Melicope stonei

Scientific classification
- Kingdom: Plantae
- Clade: Tracheophytes
- Clade: Angiosperms
- Clade: Eudicots
- Clade: Rosids
- Order: Sapindales
- Family: Rutaceae
- Genus: Melicope
- Species: M. stonei
- Binomial name: Melicope stonei K.R. Wood, Appelhans & W.L. Wagner

= Melicope stonei =

- Genus: Melicope
- Species: stonei
- Authority: K.R. Wood, Appelhans & W.L. Wagner

Endangered tree endemic to Kaua'i, Hawaii

Melicope stonei is an endemic tree species discovered on Kauaʻi, Hawaiian Islands. It is a Critically Endangered (CR) single island endemic species.

==Description==
Melicope stonei is a tree up to 12 m tall, with trunks up to 25 cm diameter, bark smooth, mottled gray to light brown, new growth and young branchlets tomentose, yellow-tan, glabrate in age. Leaves are opposite, unifoliolate, coriaceous, and elliptic. Inflorescences in axillary and ramiflorous, fasciculate cymes to 22 mm long. Flowers are male or female, plants monoecious, 3–5 (–7), sepals deltoid-ovate. Capsules medium to dark green when fresh, irregularly pusticulate, 5–9 mm × 15–21 mm, of 4 distinct follicles, slightly ascending, occasionally 1 or more abortive, exocarp glabrous, glandular punctate, endocarp glabrous.
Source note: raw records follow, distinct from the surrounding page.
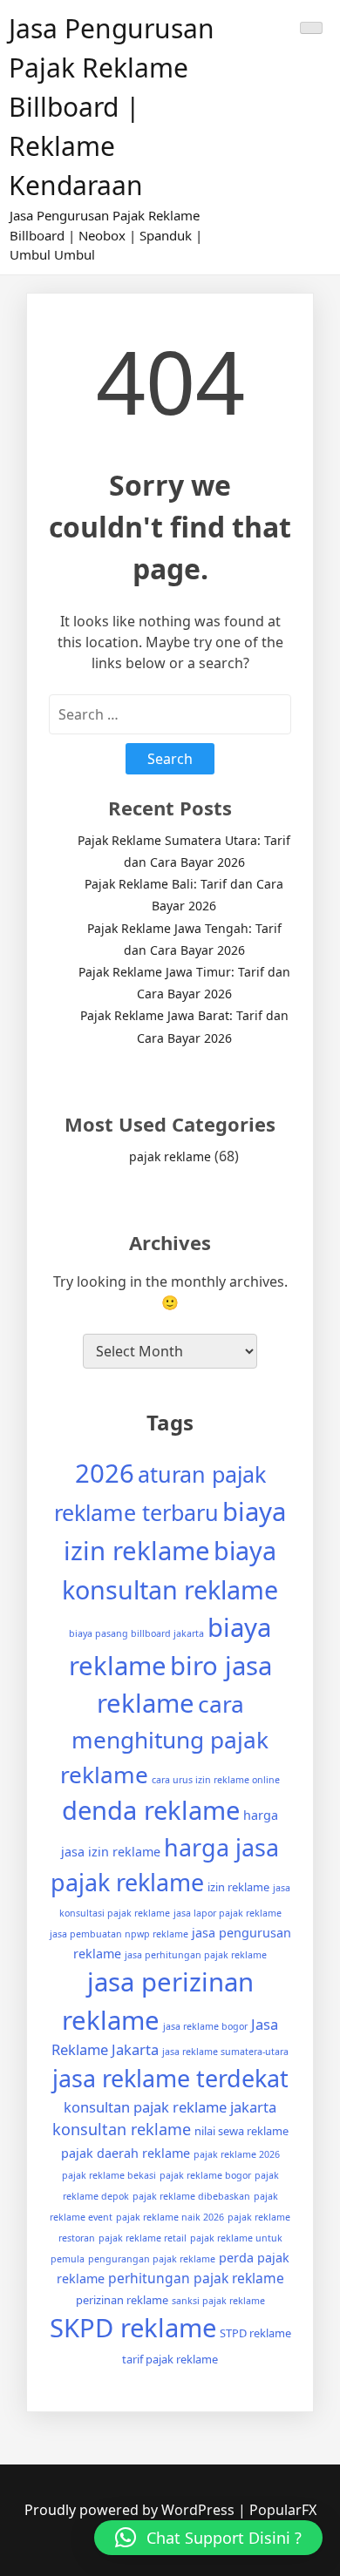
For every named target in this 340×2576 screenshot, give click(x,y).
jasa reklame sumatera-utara (225, 2051)
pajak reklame (170, 1156)
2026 (104, 1473)
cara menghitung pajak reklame (164, 1738)
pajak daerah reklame (125, 2153)
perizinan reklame (122, 2300)
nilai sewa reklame (241, 2131)
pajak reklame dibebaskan (191, 2196)
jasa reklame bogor (205, 2026)
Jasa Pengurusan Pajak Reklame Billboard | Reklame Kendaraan (111, 106)
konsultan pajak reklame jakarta (170, 2107)
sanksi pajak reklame (218, 2301)
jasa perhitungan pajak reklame (196, 1955)
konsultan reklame (121, 2129)
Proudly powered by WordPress (131, 2509)
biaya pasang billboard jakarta (136, 1633)
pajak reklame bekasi (109, 2175)
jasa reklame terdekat (170, 2078)
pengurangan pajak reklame (151, 2259)
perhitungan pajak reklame (196, 2278)
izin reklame (238, 1887)
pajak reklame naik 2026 (170, 2217)
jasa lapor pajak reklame (227, 1913)
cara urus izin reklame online (216, 1780)
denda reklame (151, 1810)
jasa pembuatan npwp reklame (119, 1934)
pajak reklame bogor (205, 2175)
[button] (208, 2537)
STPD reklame (255, 2333)
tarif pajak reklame (170, 2359)
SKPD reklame (133, 2327)
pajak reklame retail (143, 2238)
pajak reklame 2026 (237, 2154)
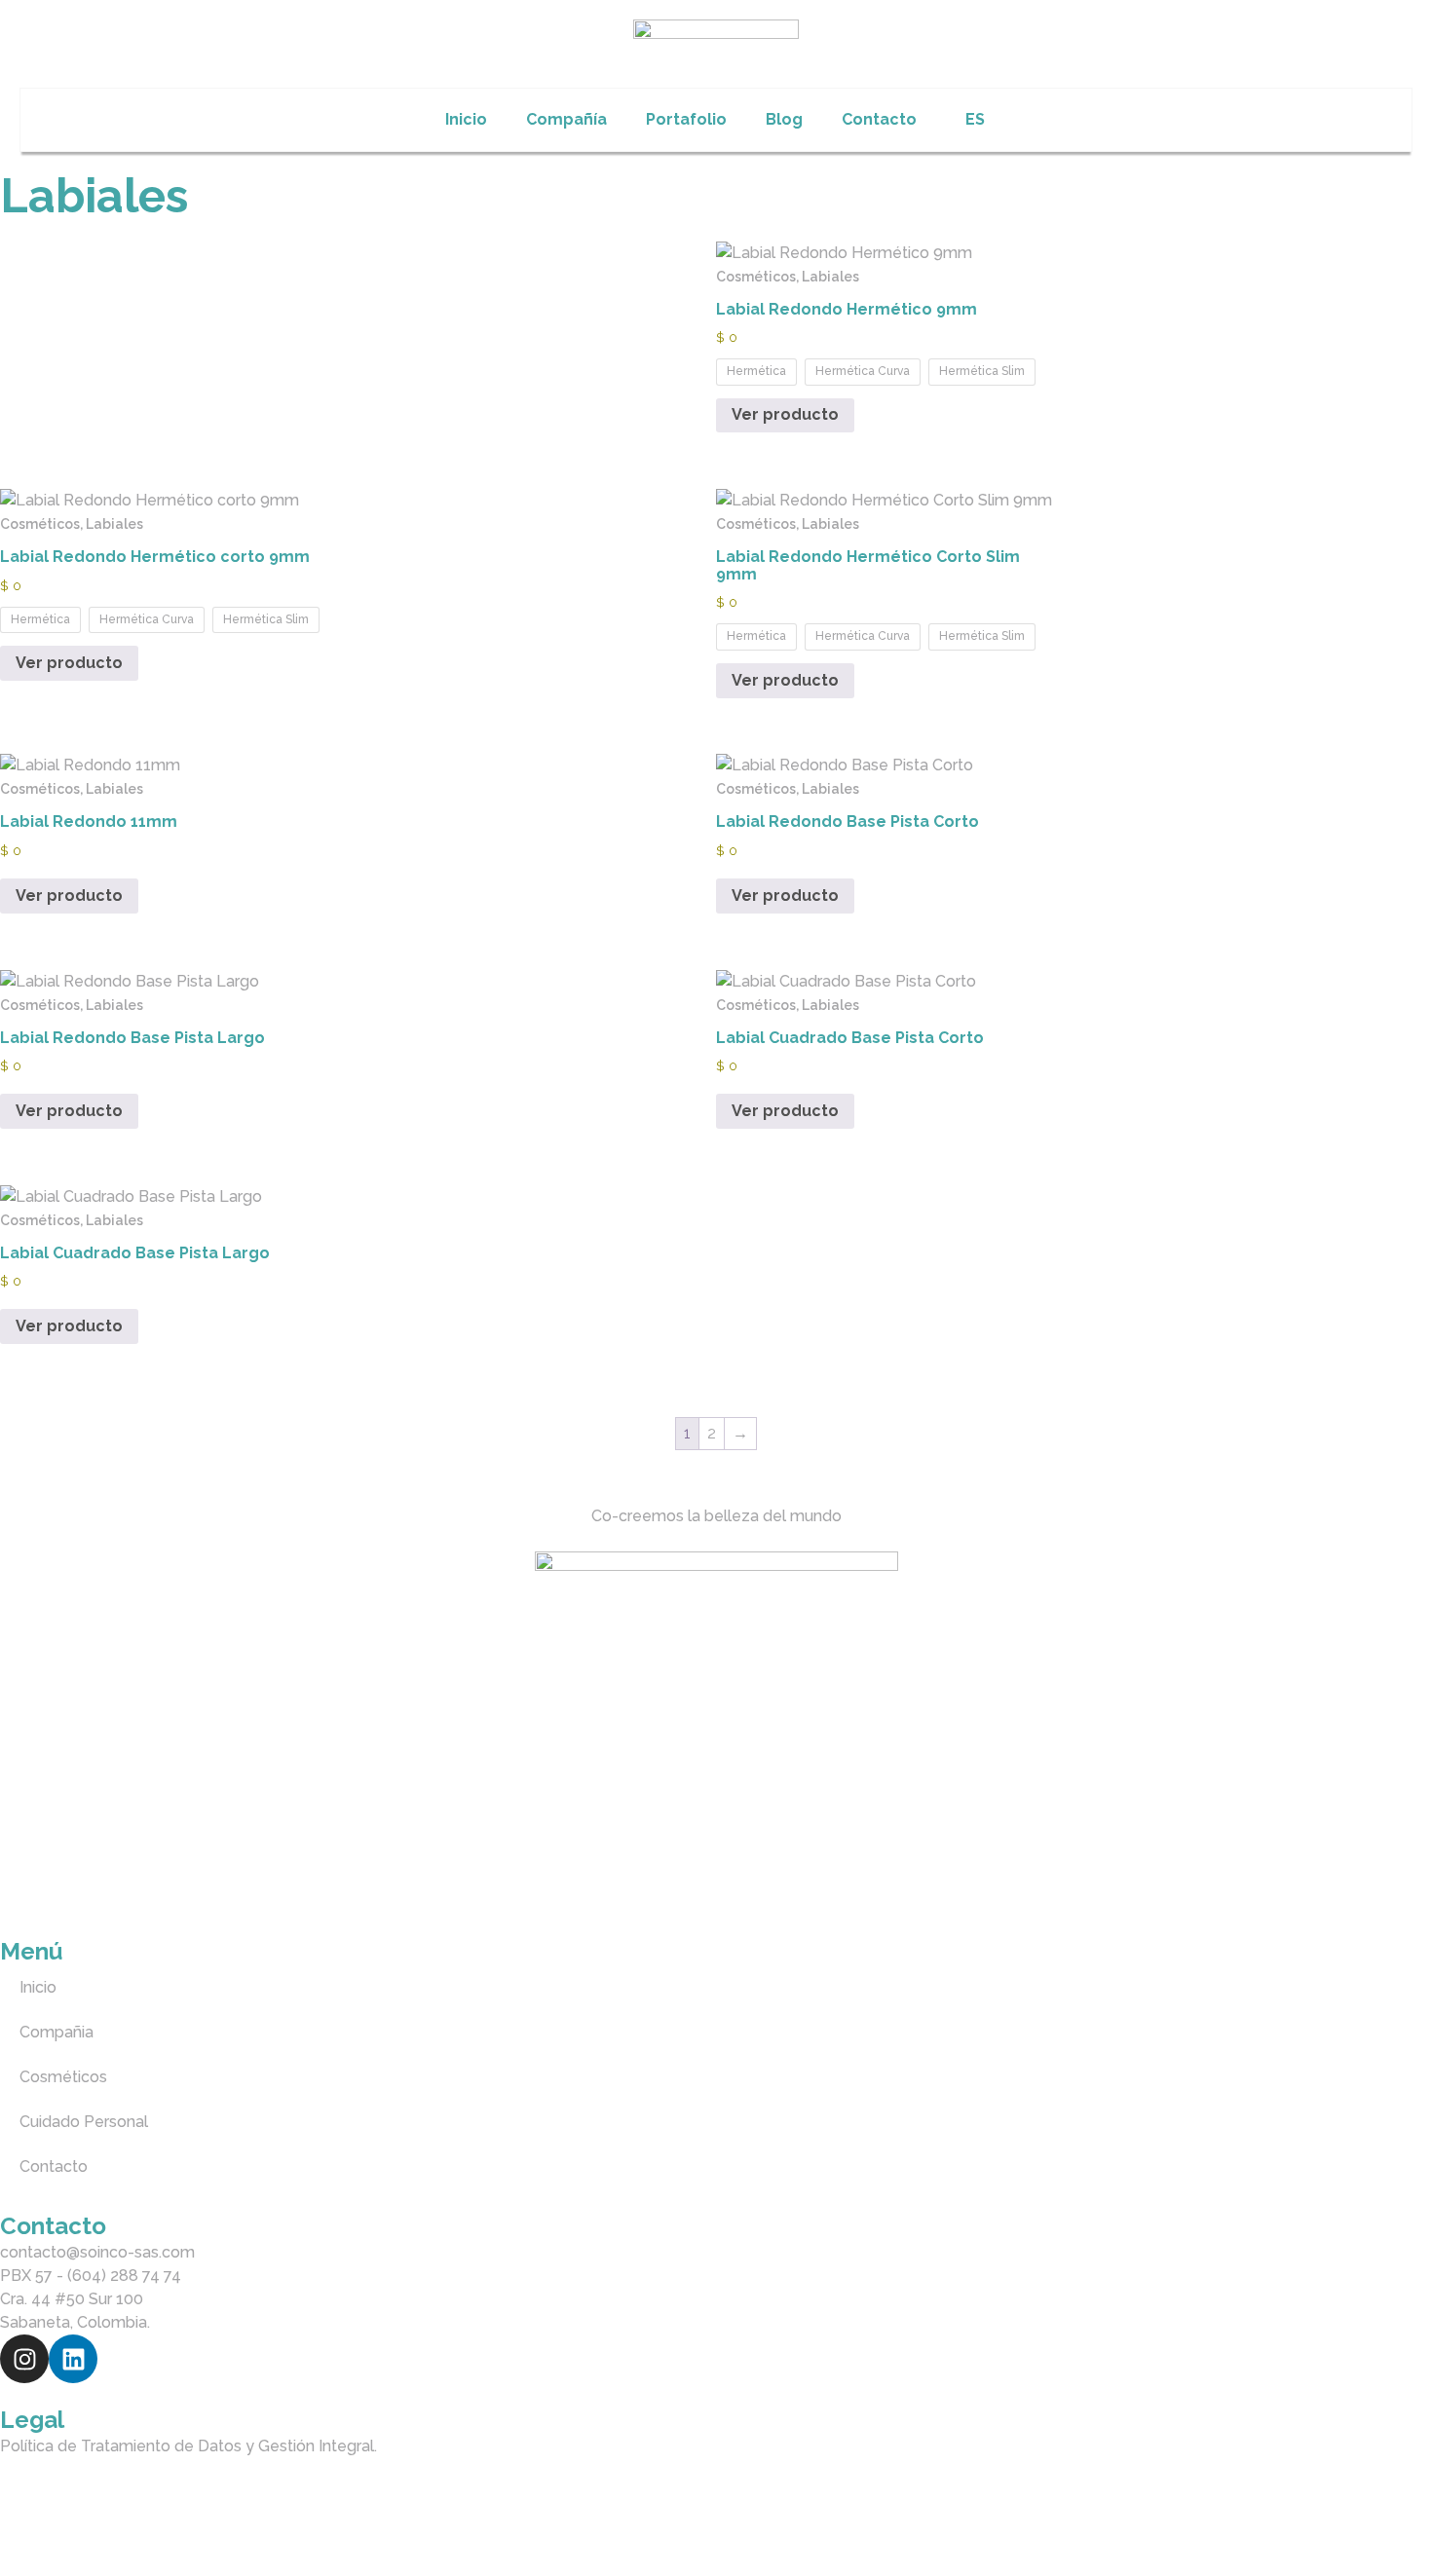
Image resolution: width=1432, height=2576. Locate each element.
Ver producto (785, 414)
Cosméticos (63, 2077)
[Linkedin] (73, 2358)
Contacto (879, 119)
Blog (784, 119)
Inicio (466, 119)
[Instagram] (24, 2358)
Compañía (566, 119)
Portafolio (686, 119)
Seeds are 1–2 per carpel, ovoid, 6–8 mm long. Melicope stonei has been observed with flower buds in January, may, and September, and with both flower and fruit during January, February, and July.

==Etymology==
Melicope stonei is named in honor of Benjamin Clemens Masterman Stone, British-American botanist, born in Shanghai, China (1933–1994). While working at the Philippine National Museum on the Flora of the Philippines Project. The earliest known collections of Melicope stonei were made by David Lorence and Timothy Flynn (National Tropical Botanical Garden) as far back as February 1988 within the forests of Mākaha Valley, Kauaʻi.